Christie Valentin-Bati is a poetry teaching artist based in Chicago. Her work received honorable mention from the Academy of American Poets, was commissioned by the ACLU, and her micro-chapbook "Journal" was showcased in Porous Gallery. She loves plants and shadows.
Lydia K. Valentine is a playwright and poet, director and dramaturg, editor, and educator. Lydia’s first poetry collection, Brief Black Candles, was published in November 2020 by Not a Pipe Publishing. Her writing has also appeared in online and print publications such as Speak, The Pitkin Review, and Shout! An Anthology of Resistance Poetry and Short Fiction. The anthology from Blue Cactus Press, We Need a Reckoning, takes its name from one of Lydia’s three poems that will be included. She has been the recipient of various awards and recognitions with the most recent being named the 2021-2023 City of Tacoma Poet Laureate.
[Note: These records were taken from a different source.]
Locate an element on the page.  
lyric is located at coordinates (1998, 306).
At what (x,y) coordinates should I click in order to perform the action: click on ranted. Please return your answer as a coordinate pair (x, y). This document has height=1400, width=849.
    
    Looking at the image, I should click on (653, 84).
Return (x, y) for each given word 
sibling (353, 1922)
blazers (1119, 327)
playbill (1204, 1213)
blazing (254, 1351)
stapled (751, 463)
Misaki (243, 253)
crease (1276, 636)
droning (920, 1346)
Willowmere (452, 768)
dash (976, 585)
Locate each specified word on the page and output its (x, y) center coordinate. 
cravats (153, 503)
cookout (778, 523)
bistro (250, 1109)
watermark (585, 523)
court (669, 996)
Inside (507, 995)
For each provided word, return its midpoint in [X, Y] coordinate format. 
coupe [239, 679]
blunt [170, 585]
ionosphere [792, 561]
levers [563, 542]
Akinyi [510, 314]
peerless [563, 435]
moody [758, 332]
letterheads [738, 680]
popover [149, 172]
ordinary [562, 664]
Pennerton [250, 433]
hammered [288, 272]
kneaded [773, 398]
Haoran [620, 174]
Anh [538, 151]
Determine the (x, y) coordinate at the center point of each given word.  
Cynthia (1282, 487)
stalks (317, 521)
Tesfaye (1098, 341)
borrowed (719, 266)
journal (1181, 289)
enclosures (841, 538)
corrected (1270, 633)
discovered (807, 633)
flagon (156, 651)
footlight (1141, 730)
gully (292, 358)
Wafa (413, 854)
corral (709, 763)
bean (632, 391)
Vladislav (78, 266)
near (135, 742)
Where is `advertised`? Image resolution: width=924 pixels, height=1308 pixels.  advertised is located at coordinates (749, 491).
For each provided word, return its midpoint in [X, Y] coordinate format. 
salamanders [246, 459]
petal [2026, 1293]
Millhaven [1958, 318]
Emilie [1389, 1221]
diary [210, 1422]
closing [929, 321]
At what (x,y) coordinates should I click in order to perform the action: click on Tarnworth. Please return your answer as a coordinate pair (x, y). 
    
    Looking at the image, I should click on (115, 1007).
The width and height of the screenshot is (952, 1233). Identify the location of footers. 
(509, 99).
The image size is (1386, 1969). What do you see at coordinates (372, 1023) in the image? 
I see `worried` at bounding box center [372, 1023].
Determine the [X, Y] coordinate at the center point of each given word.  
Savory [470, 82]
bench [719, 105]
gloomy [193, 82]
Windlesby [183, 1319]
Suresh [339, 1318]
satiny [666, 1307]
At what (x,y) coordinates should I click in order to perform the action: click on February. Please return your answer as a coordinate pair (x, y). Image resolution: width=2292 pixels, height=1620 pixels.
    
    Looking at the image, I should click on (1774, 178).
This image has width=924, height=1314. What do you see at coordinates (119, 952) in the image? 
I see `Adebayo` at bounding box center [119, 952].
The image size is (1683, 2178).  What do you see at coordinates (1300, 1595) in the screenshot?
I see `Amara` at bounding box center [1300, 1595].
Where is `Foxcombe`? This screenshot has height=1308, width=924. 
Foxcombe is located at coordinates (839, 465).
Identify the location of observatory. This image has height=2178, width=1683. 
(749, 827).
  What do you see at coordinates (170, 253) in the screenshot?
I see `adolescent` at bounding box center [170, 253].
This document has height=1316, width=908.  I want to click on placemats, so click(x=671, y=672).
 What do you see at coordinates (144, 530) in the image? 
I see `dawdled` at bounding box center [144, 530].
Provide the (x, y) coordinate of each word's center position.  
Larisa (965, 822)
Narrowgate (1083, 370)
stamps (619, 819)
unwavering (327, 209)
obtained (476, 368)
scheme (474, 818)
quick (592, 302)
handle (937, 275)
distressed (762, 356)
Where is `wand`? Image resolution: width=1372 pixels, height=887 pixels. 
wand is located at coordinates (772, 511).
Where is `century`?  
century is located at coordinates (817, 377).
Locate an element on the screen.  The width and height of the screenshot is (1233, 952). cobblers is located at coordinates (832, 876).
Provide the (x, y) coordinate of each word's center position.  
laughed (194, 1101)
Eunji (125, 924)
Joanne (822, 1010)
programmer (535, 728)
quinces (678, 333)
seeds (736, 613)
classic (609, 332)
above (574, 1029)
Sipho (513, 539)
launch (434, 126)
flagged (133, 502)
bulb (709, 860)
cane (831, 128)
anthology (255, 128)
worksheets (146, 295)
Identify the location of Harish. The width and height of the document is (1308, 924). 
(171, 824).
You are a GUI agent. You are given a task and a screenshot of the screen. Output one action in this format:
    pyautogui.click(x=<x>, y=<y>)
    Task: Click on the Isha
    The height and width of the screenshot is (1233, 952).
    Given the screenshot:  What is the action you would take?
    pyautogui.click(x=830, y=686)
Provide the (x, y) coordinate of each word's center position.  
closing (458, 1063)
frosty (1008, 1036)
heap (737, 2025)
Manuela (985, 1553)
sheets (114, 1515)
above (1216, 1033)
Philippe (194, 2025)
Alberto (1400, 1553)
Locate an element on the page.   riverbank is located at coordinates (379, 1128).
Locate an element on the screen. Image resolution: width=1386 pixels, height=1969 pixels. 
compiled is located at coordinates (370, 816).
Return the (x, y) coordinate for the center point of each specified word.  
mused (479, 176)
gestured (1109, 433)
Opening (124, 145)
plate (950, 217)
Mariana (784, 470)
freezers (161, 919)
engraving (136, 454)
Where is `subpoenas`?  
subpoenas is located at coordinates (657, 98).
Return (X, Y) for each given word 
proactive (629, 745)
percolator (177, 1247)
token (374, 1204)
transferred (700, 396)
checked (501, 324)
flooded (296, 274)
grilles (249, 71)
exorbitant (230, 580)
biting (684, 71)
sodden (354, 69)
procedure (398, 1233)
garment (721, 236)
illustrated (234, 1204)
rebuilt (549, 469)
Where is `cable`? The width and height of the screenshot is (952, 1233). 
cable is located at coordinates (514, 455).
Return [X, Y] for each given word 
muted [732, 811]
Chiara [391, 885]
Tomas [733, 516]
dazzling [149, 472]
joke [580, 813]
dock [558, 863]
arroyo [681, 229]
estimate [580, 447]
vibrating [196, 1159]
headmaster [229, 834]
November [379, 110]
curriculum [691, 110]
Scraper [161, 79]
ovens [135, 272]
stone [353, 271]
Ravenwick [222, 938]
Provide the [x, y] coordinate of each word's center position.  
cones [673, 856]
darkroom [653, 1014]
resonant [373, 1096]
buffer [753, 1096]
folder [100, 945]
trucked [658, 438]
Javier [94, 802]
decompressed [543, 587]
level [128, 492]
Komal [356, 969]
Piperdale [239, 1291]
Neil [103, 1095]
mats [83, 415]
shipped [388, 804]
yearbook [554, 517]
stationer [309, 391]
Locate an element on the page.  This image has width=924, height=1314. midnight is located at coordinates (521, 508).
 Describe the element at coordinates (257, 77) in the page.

María de Lourdes Victoria is an award-winning, bilingual author, born and raised in Mexico and living in the US. She is the author of novels, short stories and children's books. Maria is the founder of Seattle Escribe.
Elizabeth Villamán grew up on an island near the sea and uncertainty. Her interest in art began with poetry and painting and, from then on, the fusion of the arts became the hallmark of his creative processes. He was born in Santo Domingo, Dominican Republic. Writer, screenwriter, teacher, and actress. Graduated in the VIII promotion of the Master's Degree in Narrative and Intensive in Film Scripts, (Escuela de Escritores, Madrid, Spain), Master's Degree in People-Oriented Creativity Strategies, (Miguel de Cervantes European University). And a Specialization in the Teaching of Creative Writing (Escuela de Escritores, Madrid, Spain). Founder of Escribir es HOY. She has given creative workshops in Europe as well as in the United States, and has won various awards, with anthology publication with other authors, nationally and internationally. In 2019, she was the first winner of the Literary Residency scholarship in Coruña, through the René del Risco Bermúdez Foundation. In 2020 and 2022 she was selected for the Catapult Carribean Creative Online Grant, and in 2021 she won the second place Young Story Award in the Dominican Republic, among other awards Las Islas Rotas is one of her most recent book of stories.
Jaye Viner lives with a tall human and two fur bombs. She knows just enough about a variety of things to embarrass herself at parties she never attends. Her novel, Jane of Battery Park, is available from Red Hen Press.
Anna Vodicka's essays and travel writing have appeared in a variety of magazines and anthologies, including AFAR, Brevity, Electric Literature, Guernica, Harvard Review, McSweeney’s Internet Tendency, Ms., Longreads, Paste, Flash Nonfiction Funny, and Lonely Planet’s An Innocent Abroad. Her writing has been selected for Best of Brevity, Best Women's Travel Writing, Pushcart Prize Special Mention, The Missouri Review Audio Prize, and Best American Essays and Best American Travel Writing notables, in addition to earning residency fellowships to Vermont Studio Center, PLAYA, and Hedgebrook, and grant support from Artist Trust, 4Culture, and the Barbara Deming Memorial Fund. She co-led The Golf Pencil Group writing program at the King County Jail, and teaches flash nonfiction and generative workshops at Hugo House.
Wendy N. Wagner is the editor-in-chief of NIGHTMARE MAGAZINE and the managing/senior editor of LIGHTSPEED MAGAZINE. She is the author of the novella THE SECRET SKIN, the horror novel THE DEER KINGS, and the SF thriller AN OATH OF DOGS.